The chemisorption and reaction of NO and N2O on seria surfaces were studied by soft x-ray photoelectron spectroscopy (SXPS) and temperature programmed desorption spectroscopy (TPD). CeO2 thin films were grown in situ allowing control over the oxidation state of the cerium. The oxidation state was determined by Ce 3d, Ce 4d and valence band photoemission.
Following NO exposure at 100 K, various N-containing species were observed in the N 1s photoemission as shown at right. N2O forms on both the oxidized and the reduced surface. Nitrite, NO2-, also forms on the oxidized surface. This results from the adsorption of NO on the oxygen anions. These are the only species formed on the fully oxidized surface. Alternatively, NO- is formed on the reduced surface through the adsorption of NO on the Ce+3 cations. A small amount of NO- is formed on the oxidized surface, presumably at surface defects.

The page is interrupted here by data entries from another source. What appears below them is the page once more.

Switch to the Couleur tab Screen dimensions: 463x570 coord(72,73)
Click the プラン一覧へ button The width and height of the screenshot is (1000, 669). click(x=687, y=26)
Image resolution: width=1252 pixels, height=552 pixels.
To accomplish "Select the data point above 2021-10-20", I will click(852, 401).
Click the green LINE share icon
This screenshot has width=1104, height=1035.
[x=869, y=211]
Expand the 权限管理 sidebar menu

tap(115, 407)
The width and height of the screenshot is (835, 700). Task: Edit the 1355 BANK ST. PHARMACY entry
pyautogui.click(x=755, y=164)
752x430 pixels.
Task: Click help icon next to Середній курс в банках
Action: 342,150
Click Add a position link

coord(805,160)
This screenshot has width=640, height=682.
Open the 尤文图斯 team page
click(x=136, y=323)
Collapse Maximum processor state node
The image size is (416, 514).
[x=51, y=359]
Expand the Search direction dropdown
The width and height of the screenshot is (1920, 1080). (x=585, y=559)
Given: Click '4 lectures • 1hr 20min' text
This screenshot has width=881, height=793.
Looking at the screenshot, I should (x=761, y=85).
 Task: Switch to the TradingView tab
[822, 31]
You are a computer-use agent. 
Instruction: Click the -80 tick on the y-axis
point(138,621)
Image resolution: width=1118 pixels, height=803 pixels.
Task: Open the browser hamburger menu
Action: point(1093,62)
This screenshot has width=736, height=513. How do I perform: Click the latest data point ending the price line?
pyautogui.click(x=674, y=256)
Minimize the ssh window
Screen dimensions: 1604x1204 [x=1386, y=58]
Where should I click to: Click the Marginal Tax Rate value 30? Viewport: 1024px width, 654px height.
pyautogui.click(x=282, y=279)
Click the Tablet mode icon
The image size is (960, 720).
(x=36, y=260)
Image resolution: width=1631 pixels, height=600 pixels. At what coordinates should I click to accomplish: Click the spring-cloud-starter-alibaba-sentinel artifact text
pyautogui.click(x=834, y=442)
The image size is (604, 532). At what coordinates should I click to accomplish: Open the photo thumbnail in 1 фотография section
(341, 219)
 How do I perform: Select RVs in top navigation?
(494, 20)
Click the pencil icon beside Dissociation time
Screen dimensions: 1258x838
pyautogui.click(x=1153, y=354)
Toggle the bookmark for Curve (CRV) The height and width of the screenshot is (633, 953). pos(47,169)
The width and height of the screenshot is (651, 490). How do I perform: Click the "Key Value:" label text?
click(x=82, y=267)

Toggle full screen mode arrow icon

Different N-containing species are formed on the reduced surface depending on the adsorption temperature as shown at left. N2O and NO- are formed at 100 K. There is no N2O on the surface following adsorption at 145 K. At higher temperatures there are few molecular forms of N remaining on the surface. The NO dissociates, resulting in the oxidation of the substrate accompanied by N2 desorption and the formation of atomic and anionic N on the surface. At high NO exposures at 400 K, the oxygen from the NO dissociation displaces the N3- from the surface.